After the almost poetic heights Socrates reaches in this account, he displays the equanimity of the truly philosophical inquirer when Simmias and Cebes still have serious doubts that he encourages them to broach. Simmias’s objection presupposes the Pythagorean concept of the soul as a sort of harmony or attunement of the elements of the body, obtaining when these are in proper tension or proportion. By analogy to his previous arguments, Socrates would have to argue that the harmony of a lyre—which harmony is also invisible, perfect, and divine—could survive the destruction of the instrument. However, the absurdity of this suggests the absurdity of the belief that the soul exists when the body is destroyed. Cebes adds that while the soul may survive several deaths and reincarnations, it is possible that it finally wears out as does a body that has survived several coats.
These objections seem so cogent to the audience, just now persuaded by Socrates’ train of thought, that a despair of the success of any argument whatever sets in. However, Socrates warns his friends of the dangers of misology; just as one may become a misanthropist by overconfidence in people, followed by disillusionment, so may one learn to distrust all argument by accepting conclusions hastily and without sufficient attention to logic, only to discover their falsity later. However, instead of adopting a cynically skeptical position that no arguments are valid, no truths about reality discoverable, one should think that the difficulty is one’s lack of ability, which can be improved by further effort. It is fallacious to attribute the invalidity of one’s own thinking to reason itself, and folly thus to forfeit the very possibility of learning the truth.

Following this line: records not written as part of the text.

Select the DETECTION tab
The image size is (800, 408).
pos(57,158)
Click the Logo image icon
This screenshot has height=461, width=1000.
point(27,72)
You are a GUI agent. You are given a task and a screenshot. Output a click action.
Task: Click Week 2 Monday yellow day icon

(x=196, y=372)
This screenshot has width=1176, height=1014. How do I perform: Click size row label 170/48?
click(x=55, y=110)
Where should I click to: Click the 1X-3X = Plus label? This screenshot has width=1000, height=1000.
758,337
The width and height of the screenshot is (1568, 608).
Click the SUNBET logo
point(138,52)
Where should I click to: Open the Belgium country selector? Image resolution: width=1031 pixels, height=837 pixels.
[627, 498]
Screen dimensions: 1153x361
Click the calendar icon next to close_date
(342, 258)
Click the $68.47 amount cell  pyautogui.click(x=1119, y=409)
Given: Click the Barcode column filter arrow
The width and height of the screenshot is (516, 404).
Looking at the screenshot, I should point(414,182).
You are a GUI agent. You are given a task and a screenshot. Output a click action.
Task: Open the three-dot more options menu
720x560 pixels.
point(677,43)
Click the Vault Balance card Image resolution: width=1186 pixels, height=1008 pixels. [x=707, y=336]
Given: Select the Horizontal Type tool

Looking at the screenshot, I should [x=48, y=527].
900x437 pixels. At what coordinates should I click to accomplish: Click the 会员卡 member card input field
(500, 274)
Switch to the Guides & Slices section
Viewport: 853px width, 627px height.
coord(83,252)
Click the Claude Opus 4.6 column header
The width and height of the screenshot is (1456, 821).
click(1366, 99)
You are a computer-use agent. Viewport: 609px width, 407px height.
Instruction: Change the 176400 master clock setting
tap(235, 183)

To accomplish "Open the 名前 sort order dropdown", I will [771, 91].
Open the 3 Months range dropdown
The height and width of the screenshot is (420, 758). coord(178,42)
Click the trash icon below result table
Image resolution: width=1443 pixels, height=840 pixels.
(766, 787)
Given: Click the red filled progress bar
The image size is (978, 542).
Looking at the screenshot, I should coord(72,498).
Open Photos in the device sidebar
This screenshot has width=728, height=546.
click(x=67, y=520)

Socrates then proceeds to answer Simmias’s objection by showing that it is inconsistent with previous and present admissions. Harmony or attunement is not prior to the elements organized or tuned, but the soul has been shown to exist prior to the body. Simmias cannot hold, therefore, both that knowledge is recollection and that the soul is harmony. Furthermore, harmony occurs in degrees; an instrument may be more or less in tune. However, people do not think that souls are more or less souls either in themselves or relative to others. Again, if the soul were a harmony, it could contain no vice, which is inharmonious, and consequently all souls would be equally good, which of course is absurd. Finally, if soul were a harmony of bodily elements, it would be dependent on them, but as a matter of fact, the soul, especially the wise one, acts as a governor of the body and hence is sometimes out of harmony with it.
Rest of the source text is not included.